Report: NKorean hacking increases ahead of G-20
North Korea has been hacking into South Korean government computer networks with greater frequency to gather information on next week’s Group of 20 summit in Seoul, a South Korean newspaper reported Thursday.
North Korea has a track record of provocations when world attention is focused on the rival South, and Seoul is bracing for any possible North Korean moves to sabotage the meeting of world leaders.
North Korean hackers based in China collected unspecified minor information about the summit from South Korean government networks, the mass-circulation Chosun Ilbo newspaper reported citing an unidentified official at the presidential Blue House.
The Blue House and the National Security Service — Seoul’s main spy agency — said they couldn’t immediately confirm the report.
It’s widely believed that North Korea runs a cyber warfare unit aimed at hacking into South Korean and U.S. networks to collect confidential information and disrupt service. Last week, South Korea’s spy chief told lawmakers that North Korea has about 1,000 hackers.
South Korean President Lee Myung-bak said Wednesday that he does not believe Pyongyang would strike South Korea but that Seoul was ready for anything.

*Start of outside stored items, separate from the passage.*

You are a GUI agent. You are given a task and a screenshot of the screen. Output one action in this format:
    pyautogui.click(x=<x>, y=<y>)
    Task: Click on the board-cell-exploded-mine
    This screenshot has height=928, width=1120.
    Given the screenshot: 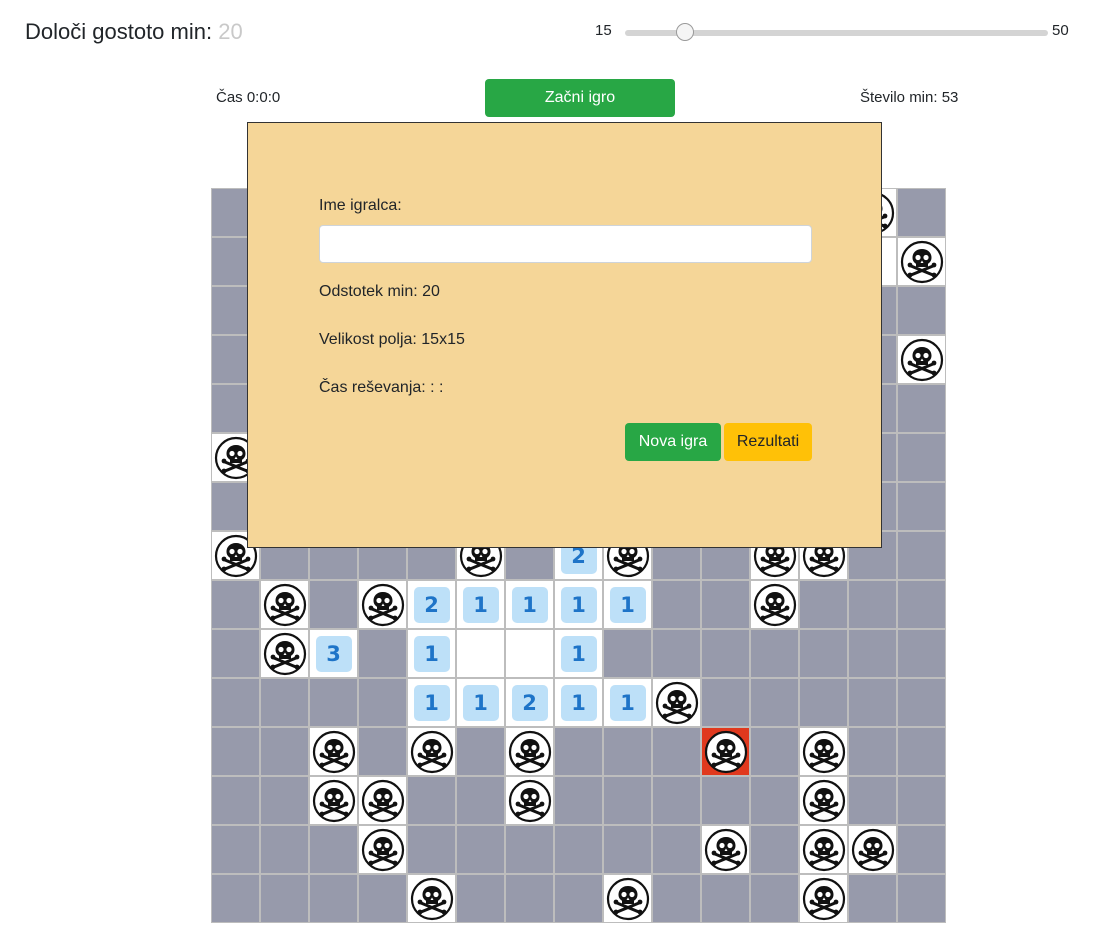 What is the action you would take?
    pyautogui.click(x=726, y=752)
    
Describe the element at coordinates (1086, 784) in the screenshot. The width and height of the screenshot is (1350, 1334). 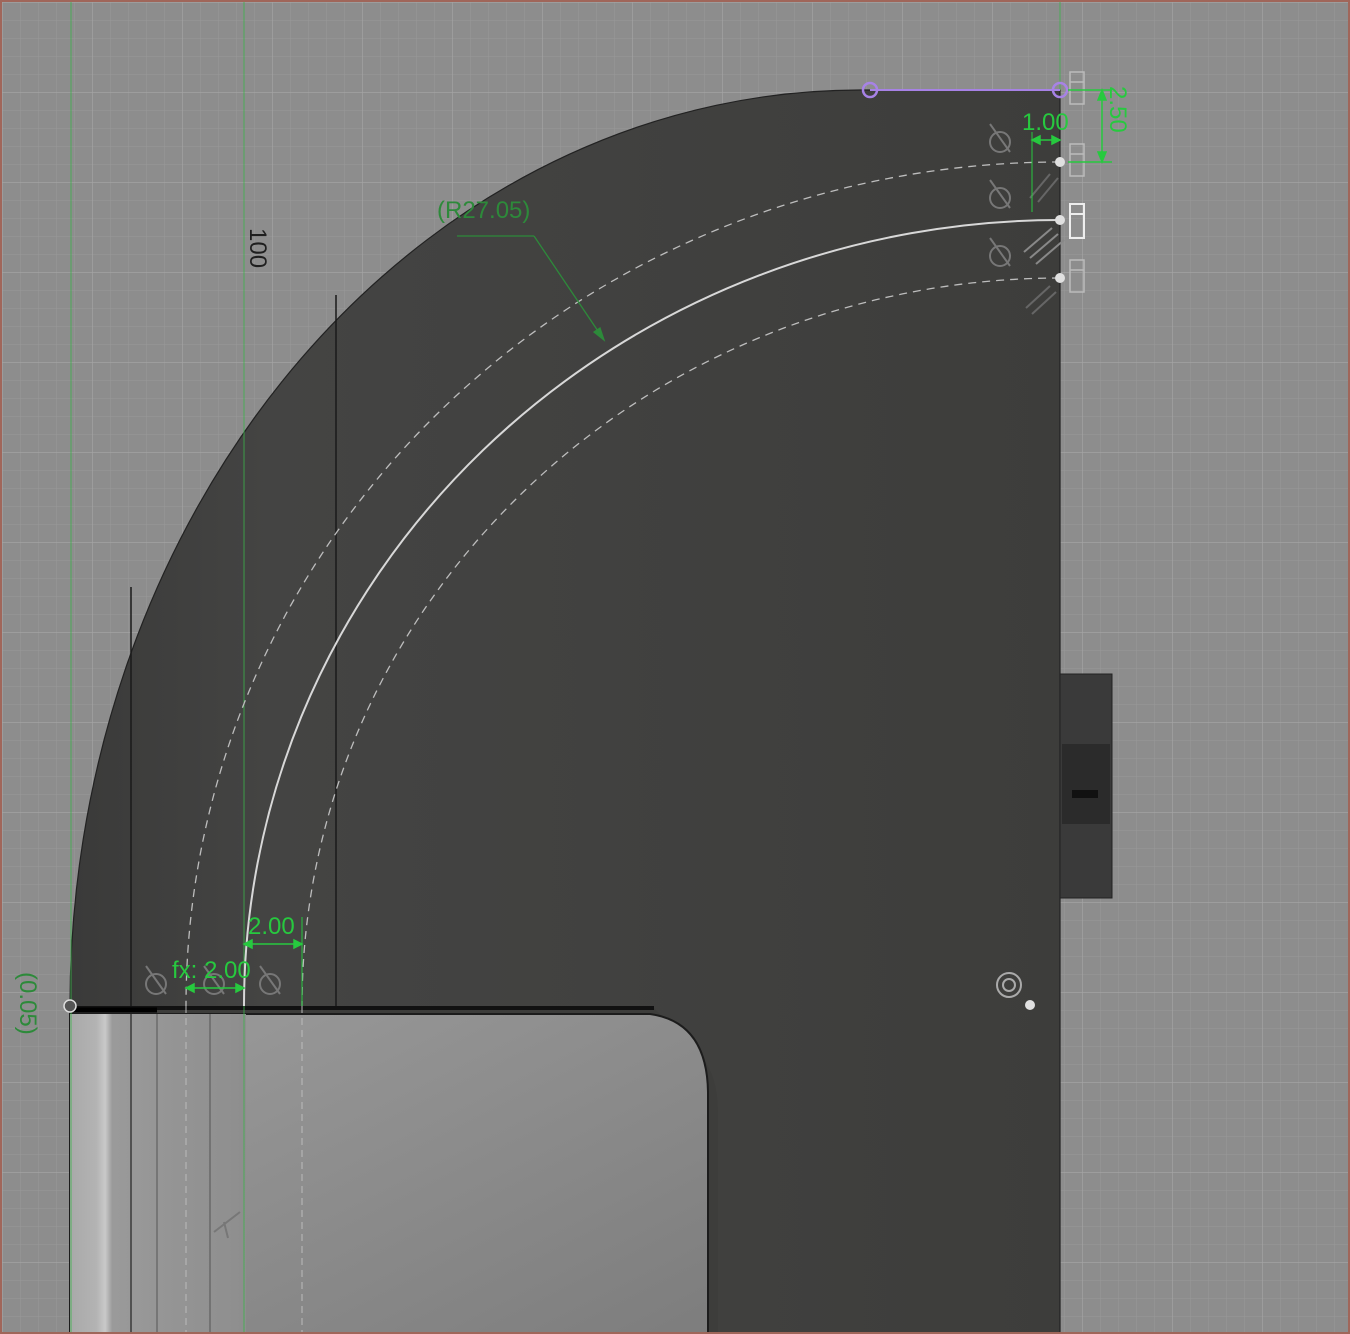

“The South Korean government is making thorough preparations against (any possible attacks) by North Korea and worldwide terrorist organizations,” Lee told reporters during a televised news conference.
In 1987, a year before the Seoul Olympics, North Korean agents planted a bomb on a South Korean plane, killing all 115 people on board. In 2002, when South Korea jointly hosted soccer’s World Cup along with Japan, a North Korean naval boat sank a South Korean patrol vessel near the sea border.
Tension between the rivals spiked again last week when soldiers from each side briefly exchanged gunfire along their heavily armed border. There was more gunfire Wednesday, when the South Korean navy fired warning shots to chase away a North Korean fishing boat that crossed their sea border.
The two Koreas are still technically at war because their conflict in the 1950s ended with an armistice, not a peace treaty. The U.S. stations 28,500 troops in South Korea.